The NMR sample contained 0.14 mM uniformly 15N- and/or 13C-labelled GST-CTD-EBP1 in 50 mM Tris buffer S+5.5 containing 100 mM NaCl, 0.5 mM 2-mercaptoethanol and 90% H2O/10% D2O. NMR spectra were acquired at 298 K on a Bruker Avance spectrometer operating at proton frequency of 600.13 MHz using the acquisition parameters provided in Supplementary Table S2. The spectrometer was equipped with a TCI 5-mm triple resonance cryo-probe with pulse field gradients along the z-axis. Spectra were recorded and processed in TopSpin 2.1 (Bruker Biospin). 1H, 13C and 15N backbone resonance assignments for the protein were determined using CARA (Computer Aided Resonance Assignment) version 126.96.36.199 . Secondary structure propensities (SSP) were calculated with the Cα and Cβ chemical shifts as input into the SSP algorithm . To monitor protein-lipid binding 1H–15N heteronuclear single quantum coherence (HSQC) spectra acquired in the absence and presence of 0.08 mM diC16-PtdIns(3,4,5)P3 or 0.33 mM diC8-PtdIns(3,4,5)P3 (Echelon Biosciences) were subsequently compared and analysed. The peak intensities were measured in CARA using peak-fitting algorithm . The robustness of the intensity values was tested by using different fit parameters and the variation in the output did not exceed 2%.
Cell culture and transfection
MEL cells were cultured with DMEM supplemented with 10% foetal bovine serum (FBS) and antibiotics (50000 units of both penicillin and streptomycin) at 37°C with 5% CO2. AU565 cells were cultured under the same conditions but in RPMI-1640 medium. For transfections, cells were plated in six-well plates and transfected with 1–2 μg DNA and XtremeGene 9 (Roche) at 3:1 ratio for 24 h. Treatment with the pan-PI3K inhibitor LY294002 (10 μM) or DMSO (0.2% (v/v)) was performed 4 h post-transfection.
Nuclear fractionation and neomycin extraction
Nuclei were isolated according to a method by Mukai et al.  with some modifications. Cells were washed two times in PBS and once briefly in buffer A (10 mM Hepes pH 7.9, 10 mM KCl, 1.5 mM MgCl2, 340 mM sucrose, 10% glycerol). Cells were resuspended in buffer A containing 0.1% Triton X-100, 1 mM DTT, 5 μg/ml leupeptin and 5 μg/ml aprotinin, left to swell for 5 min on ice and centrifuged at 1300 g for 5 min at 4°C. Nuclei were washed quickly with retention buffer (20 mM Tris pH 7.5, 70 mM NaCl, 20 mM KCl, 5 mM MgCl2 and 3 mM CaCl2 ). Nuclei were incubated twice in retention buffer for 30 min at room temperature, split into two equal fractions and further incubated in the presence or absence of 5 mM neomycin (trisulfate salt, Sigma N6386) for 30 min at room temperature. Samples were centrifuged at 9600 g for 5 min at 4°C and super-natants were collected. For lipid overlay assays, neomycin supernatants were dialysed twice against 20 mM HEPES pH 7.5, 150 mM NaCl, 5 mM EDTA and 0.1% NP-40.

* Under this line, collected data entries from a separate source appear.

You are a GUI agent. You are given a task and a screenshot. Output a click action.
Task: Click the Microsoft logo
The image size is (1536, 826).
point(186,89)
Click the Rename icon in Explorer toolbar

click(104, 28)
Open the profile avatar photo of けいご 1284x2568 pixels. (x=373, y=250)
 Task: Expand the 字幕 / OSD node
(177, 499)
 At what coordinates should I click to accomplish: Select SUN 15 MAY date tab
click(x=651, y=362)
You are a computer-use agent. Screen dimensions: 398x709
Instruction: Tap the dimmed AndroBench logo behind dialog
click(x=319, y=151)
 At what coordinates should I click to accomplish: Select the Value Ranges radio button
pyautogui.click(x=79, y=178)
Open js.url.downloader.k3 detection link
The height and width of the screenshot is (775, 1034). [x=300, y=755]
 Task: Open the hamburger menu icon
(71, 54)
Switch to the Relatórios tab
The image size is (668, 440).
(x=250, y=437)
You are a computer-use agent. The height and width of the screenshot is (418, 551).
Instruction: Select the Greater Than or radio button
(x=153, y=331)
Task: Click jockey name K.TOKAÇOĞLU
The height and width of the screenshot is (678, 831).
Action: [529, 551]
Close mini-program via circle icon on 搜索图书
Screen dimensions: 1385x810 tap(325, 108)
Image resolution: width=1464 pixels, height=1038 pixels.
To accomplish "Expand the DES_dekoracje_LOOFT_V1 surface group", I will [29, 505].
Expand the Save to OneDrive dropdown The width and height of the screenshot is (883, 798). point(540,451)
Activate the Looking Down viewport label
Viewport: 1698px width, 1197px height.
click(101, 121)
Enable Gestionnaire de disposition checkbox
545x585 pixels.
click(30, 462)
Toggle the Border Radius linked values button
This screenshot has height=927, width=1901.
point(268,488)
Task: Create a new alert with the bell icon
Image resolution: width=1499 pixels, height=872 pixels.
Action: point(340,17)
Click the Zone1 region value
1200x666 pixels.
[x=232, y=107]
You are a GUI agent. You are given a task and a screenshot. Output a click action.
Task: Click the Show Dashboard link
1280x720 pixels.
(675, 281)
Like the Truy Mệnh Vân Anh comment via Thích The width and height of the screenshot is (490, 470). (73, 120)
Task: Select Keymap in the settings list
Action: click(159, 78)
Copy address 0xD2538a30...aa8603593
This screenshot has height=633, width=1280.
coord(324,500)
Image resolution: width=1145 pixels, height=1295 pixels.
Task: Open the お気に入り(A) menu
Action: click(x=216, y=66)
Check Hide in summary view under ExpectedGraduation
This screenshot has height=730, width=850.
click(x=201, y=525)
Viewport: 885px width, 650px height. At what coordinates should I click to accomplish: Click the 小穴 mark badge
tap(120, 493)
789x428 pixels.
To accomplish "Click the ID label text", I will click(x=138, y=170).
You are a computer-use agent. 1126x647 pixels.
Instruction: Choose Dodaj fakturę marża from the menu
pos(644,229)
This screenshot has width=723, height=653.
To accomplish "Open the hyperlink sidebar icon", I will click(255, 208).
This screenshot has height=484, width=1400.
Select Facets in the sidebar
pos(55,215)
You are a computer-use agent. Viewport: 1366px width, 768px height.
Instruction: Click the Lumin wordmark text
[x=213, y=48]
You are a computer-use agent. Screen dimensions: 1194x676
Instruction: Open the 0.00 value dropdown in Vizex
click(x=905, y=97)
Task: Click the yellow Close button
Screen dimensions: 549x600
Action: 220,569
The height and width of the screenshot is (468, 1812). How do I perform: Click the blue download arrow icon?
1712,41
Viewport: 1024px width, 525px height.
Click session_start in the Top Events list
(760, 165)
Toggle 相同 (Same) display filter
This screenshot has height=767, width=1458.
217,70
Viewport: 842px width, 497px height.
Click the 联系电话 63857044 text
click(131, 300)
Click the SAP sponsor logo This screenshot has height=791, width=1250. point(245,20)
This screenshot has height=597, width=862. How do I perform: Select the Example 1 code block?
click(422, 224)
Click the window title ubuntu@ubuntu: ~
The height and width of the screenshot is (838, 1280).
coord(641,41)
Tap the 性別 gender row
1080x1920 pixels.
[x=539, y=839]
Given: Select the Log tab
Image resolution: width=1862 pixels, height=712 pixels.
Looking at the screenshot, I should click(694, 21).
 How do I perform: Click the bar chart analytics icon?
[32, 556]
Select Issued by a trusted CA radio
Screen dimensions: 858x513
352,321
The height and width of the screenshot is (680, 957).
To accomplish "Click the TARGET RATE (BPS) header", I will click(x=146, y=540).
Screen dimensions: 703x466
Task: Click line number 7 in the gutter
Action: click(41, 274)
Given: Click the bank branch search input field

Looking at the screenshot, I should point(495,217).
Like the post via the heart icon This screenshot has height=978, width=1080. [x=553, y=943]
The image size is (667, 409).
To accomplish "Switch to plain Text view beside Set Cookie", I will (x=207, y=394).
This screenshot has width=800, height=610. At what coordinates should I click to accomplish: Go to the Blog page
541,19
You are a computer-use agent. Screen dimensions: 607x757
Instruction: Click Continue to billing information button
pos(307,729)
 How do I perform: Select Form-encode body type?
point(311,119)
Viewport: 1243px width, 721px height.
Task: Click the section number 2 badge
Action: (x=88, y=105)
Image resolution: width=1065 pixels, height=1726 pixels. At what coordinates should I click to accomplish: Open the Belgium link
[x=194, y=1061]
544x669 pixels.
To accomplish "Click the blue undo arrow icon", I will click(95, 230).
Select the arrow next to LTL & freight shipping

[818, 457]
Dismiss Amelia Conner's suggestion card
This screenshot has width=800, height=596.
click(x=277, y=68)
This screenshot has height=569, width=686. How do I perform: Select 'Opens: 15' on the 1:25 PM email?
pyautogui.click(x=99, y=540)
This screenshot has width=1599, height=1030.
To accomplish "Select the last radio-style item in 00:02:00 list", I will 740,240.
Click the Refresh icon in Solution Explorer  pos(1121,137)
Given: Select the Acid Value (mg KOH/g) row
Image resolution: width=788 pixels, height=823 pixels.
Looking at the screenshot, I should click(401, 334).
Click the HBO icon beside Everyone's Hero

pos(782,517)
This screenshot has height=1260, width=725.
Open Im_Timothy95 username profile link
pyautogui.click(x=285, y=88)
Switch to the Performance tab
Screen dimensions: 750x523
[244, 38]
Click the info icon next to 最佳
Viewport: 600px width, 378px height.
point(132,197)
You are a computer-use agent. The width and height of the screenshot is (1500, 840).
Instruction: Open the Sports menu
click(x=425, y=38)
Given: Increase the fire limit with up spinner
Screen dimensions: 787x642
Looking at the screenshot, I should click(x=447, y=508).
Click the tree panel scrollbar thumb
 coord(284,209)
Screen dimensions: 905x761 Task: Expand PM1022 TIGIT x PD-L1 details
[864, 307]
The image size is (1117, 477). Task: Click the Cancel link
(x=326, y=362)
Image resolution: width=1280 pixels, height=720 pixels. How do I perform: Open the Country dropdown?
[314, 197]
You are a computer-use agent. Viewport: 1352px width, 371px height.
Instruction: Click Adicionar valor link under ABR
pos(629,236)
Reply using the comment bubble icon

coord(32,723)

SDS/PAGE and Western immunoblotting
Proteins were resolved by SDS/PAGE and transferred to nitrocellulose membranes. Membranes were blocked with 5% non-fat milk, incubated with primary antibodies overnight at 4°C and with secondary antibodies conjugated to HRP for 1 h at room temperature. Protein detection was performed by chemiluminescence using the SuperSignal West Pico Chemiluminescent Substrate (Pierce) and imaged using the Molecular Imager® ChemiDoc™ XR+Imaging System and the ImageLab™ Software Version 3.0 (Bio-Rad).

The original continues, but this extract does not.